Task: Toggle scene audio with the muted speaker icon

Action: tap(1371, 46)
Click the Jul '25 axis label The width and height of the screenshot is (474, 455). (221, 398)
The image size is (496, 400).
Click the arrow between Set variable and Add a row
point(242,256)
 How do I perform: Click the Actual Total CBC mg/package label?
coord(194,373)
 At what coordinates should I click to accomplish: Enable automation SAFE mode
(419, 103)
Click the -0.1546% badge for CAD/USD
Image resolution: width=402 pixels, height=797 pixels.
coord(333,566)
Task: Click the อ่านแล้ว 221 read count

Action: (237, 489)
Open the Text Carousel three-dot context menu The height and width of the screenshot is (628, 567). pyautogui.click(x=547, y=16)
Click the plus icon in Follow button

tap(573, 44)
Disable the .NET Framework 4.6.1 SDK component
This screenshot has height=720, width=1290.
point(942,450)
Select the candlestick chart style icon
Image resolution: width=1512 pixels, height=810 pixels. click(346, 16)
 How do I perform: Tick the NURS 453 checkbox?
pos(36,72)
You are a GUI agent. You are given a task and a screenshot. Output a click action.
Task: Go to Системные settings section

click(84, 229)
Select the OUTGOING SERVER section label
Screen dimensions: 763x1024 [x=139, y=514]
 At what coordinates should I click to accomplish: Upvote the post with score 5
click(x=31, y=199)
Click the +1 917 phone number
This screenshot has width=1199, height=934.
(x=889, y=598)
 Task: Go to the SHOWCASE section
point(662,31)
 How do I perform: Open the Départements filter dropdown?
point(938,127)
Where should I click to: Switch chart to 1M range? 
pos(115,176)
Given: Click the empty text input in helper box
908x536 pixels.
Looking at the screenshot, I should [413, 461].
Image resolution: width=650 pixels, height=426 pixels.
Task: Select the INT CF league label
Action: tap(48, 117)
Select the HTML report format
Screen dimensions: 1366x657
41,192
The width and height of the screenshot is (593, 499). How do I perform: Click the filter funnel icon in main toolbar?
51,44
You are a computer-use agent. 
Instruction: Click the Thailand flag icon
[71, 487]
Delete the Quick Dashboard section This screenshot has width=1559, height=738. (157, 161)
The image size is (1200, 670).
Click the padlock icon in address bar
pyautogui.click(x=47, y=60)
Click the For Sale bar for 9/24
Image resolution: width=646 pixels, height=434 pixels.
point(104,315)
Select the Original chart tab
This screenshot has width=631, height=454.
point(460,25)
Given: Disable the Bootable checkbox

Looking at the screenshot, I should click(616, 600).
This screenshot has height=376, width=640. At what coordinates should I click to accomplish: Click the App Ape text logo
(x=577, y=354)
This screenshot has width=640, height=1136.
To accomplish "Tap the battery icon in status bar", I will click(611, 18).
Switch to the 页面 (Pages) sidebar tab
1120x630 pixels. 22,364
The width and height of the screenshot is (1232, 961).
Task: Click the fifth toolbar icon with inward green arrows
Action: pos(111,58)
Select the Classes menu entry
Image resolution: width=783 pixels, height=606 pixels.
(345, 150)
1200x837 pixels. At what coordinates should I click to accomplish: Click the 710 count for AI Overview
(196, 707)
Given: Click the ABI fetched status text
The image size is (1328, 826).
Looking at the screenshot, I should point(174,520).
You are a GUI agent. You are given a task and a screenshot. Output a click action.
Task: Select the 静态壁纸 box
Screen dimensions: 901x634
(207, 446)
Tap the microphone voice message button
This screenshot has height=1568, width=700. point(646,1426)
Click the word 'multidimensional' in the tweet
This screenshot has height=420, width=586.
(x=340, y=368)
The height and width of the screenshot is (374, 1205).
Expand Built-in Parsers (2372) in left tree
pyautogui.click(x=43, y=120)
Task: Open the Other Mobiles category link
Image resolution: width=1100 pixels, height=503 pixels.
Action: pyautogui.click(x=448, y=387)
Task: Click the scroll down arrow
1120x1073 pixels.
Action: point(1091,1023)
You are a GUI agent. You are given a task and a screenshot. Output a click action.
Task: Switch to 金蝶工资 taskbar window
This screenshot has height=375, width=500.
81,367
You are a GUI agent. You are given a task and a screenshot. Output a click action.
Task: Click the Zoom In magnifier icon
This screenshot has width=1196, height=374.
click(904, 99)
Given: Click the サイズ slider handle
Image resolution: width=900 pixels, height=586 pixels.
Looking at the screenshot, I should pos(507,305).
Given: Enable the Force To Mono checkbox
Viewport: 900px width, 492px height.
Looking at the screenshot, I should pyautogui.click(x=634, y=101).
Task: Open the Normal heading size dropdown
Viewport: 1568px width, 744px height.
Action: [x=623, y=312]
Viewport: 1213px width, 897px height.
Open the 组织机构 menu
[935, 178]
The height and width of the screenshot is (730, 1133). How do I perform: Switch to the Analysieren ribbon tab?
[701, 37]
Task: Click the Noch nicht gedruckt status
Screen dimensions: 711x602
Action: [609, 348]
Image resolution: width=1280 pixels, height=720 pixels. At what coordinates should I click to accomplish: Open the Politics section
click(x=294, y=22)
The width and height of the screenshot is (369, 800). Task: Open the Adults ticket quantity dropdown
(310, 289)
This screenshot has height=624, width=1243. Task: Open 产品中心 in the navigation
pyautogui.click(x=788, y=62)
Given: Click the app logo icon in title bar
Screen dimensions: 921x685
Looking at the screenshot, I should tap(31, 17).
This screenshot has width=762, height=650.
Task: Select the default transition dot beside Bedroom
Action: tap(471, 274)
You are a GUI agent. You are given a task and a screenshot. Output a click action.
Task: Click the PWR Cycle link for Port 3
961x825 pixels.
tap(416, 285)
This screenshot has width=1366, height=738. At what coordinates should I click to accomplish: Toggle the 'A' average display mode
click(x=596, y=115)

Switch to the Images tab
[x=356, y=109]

****************

### [What the task asks]
Your task is to reproduce the entire listing exactly as it appears.

### [Response below]
Task: Toggle scene audio with the muted speaker icon

Action: tap(1371, 46)
Click the Jul '25 axis label The width and height of the screenshot is (474, 455). (221, 398)
The image size is (496, 400).
Click the arrow between Set variable and Add a row
point(242,256)
 How do I perform: Click the Actual Total CBC mg/package label?
coord(194,373)
 At what coordinates should I click to accomplish: Enable automation SAFE mode
(419, 103)
Click the -0.1546% badge for CAD/USD
Image resolution: width=402 pixels, height=797 pixels.
coord(333,566)
Task: Click the อ่านแล้ว 221 read count

Action: (237, 489)
Open the Text Carousel three-dot context menu The height and width of the screenshot is (628, 567). pyautogui.click(x=547, y=16)
Click the plus icon in Follow button

tap(573, 44)
Disable the .NET Framework 4.6.1 SDK component
This screenshot has height=720, width=1290.
point(942,450)
Select the candlestick chart style icon
Image resolution: width=1512 pixels, height=810 pixels. click(346, 16)
 How do I perform: Tick the NURS 453 checkbox?
pos(36,72)
You are a GUI agent. You are given a task and a screenshot. Output a click action.
Task: Go to Системные settings section

click(84, 229)
Select the OUTGOING SERVER section label
Screen dimensions: 763x1024 [x=139, y=514]
 At what coordinates should I click to accomplish: Upvote the post with score 5
click(x=31, y=199)
Click the +1 917 phone number
This screenshot has width=1199, height=934.
(x=889, y=598)
 Task: Go to the SHOWCASE section
point(662,31)
 How do I perform: Open the Départements filter dropdown?
point(938,127)
Where should I click to: Switch chart to 1M range? 
pos(115,176)
Given: Click the empty text input in helper box
908x536 pixels.
Looking at the screenshot, I should [413, 461].
Image resolution: width=650 pixels, height=426 pixels.
Task: Select the INT CF league label
Action: tap(48, 117)
Select the HTML report format
Screen dimensions: 1366x657
41,192
The width and height of the screenshot is (593, 499). How do I perform: Click the filter funnel icon in main toolbar?
51,44
You are a computer-use agent. 
Instruction: Click the Thailand flag icon
[71, 487]
Delete the Quick Dashboard section This screenshot has width=1559, height=738. (157, 161)
The image size is (1200, 670).
Click the padlock icon in address bar
pyautogui.click(x=47, y=60)
Click the For Sale bar for 9/24
Image resolution: width=646 pixels, height=434 pixels.
point(104,315)
Select the Original chart tab
This screenshot has width=631, height=454.
point(460,25)
Given: Disable the Bootable checkbox

Looking at the screenshot, I should click(616, 600).
This screenshot has height=376, width=640. At what coordinates should I click to accomplish: Click the App Ape text logo
(x=577, y=354)
This screenshot has width=640, height=1136.
To accomplish "Tap the battery icon in status bar", I will click(611, 18).
Switch to the 页面 (Pages) sidebar tab
1120x630 pixels. 22,364
The width and height of the screenshot is (1232, 961).
Task: Click the fifth toolbar icon with inward green arrows
Action: pos(111,58)
Select the Classes menu entry
Image resolution: width=783 pixels, height=606 pixels.
(345, 150)
1200x837 pixels. At what coordinates should I click to accomplish: Click the 710 count for AI Overview
(196, 707)
Given: Click the ABI fetched status text
The image size is (1328, 826).
Looking at the screenshot, I should point(174,520).
You are a GUI agent. You are given a task and a screenshot. Output a click action.
Task: Select the 静态壁纸 box
Screen dimensions: 901x634
(207, 446)
Tap the microphone voice message button
This screenshot has height=1568, width=700. point(646,1426)
Click the word 'multidimensional' in the tweet
This screenshot has height=420, width=586.
(x=340, y=368)
The height and width of the screenshot is (374, 1205).
Expand Built-in Parsers (2372) in left tree
pyautogui.click(x=43, y=120)
Task: Open the Other Mobiles category link
Image resolution: width=1100 pixels, height=503 pixels.
Action: pyautogui.click(x=448, y=387)
Task: Click the scroll down arrow
1120x1073 pixels.
Action: point(1091,1023)
You are a GUI agent. You are given a task and a screenshot. Output a click action.
Task: Switch to 金蝶工资 taskbar window
This screenshot has height=375, width=500.
81,367
You are a GUI agent. You are given a task and a screenshot. Output a click action.
Task: Click the Zoom In magnifier icon
This screenshot has width=1196, height=374.
click(904, 99)
Given: Click the サイズ slider handle
Image resolution: width=900 pixels, height=586 pixels.
Looking at the screenshot, I should pos(507,305).
Given: Enable the Force To Mono checkbox
Viewport: 900px width, 492px height.
Looking at the screenshot, I should pyautogui.click(x=634, y=101).
Task: Open the Normal heading size dropdown
Viewport: 1568px width, 744px height.
Action: [x=623, y=312]
Viewport: 1213px width, 897px height.
Open the 组织机构 menu
[935, 178]
The height and width of the screenshot is (730, 1133). How do I perform: Switch to the Analysieren ribbon tab?
[701, 37]
Task: Click the Noch nicht gedruckt status
Screen dimensions: 711x602
Action: [609, 348]
Image resolution: width=1280 pixels, height=720 pixels. At what coordinates should I click to accomplish: Open the Politics section
click(x=294, y=22)
The width and height of the screenshot is (369, 800). Task: Open the Adults ticket quantity dropdown
(310, 289)
This screenshot has height=624, width=1243. Task: Open 产品中心 in the navigation
pyautogui.click(x=788, y=62)
Given: Click the app logo icon in title bar
Screen dimensions: 921x685
Looking at the screenshot, I should tap(31, 17).
This screenshot has width=762, height=650.
Task: Select the default transition dot beside Bedroom
Action: tap(471, 274)
You are a GUI agent. You are given a task and a screenshot. Output a click action.
Task: Click the PWR Cycle link for Port 3
961x825 pixels.
tap(416, 285)
This screenshot has width=1366, height=738. At what coordinates should I click to accomplish: Toggle the 'A' average display mode
click(x=596, y=115)

Switch to the Images tab
[x=356, y=109]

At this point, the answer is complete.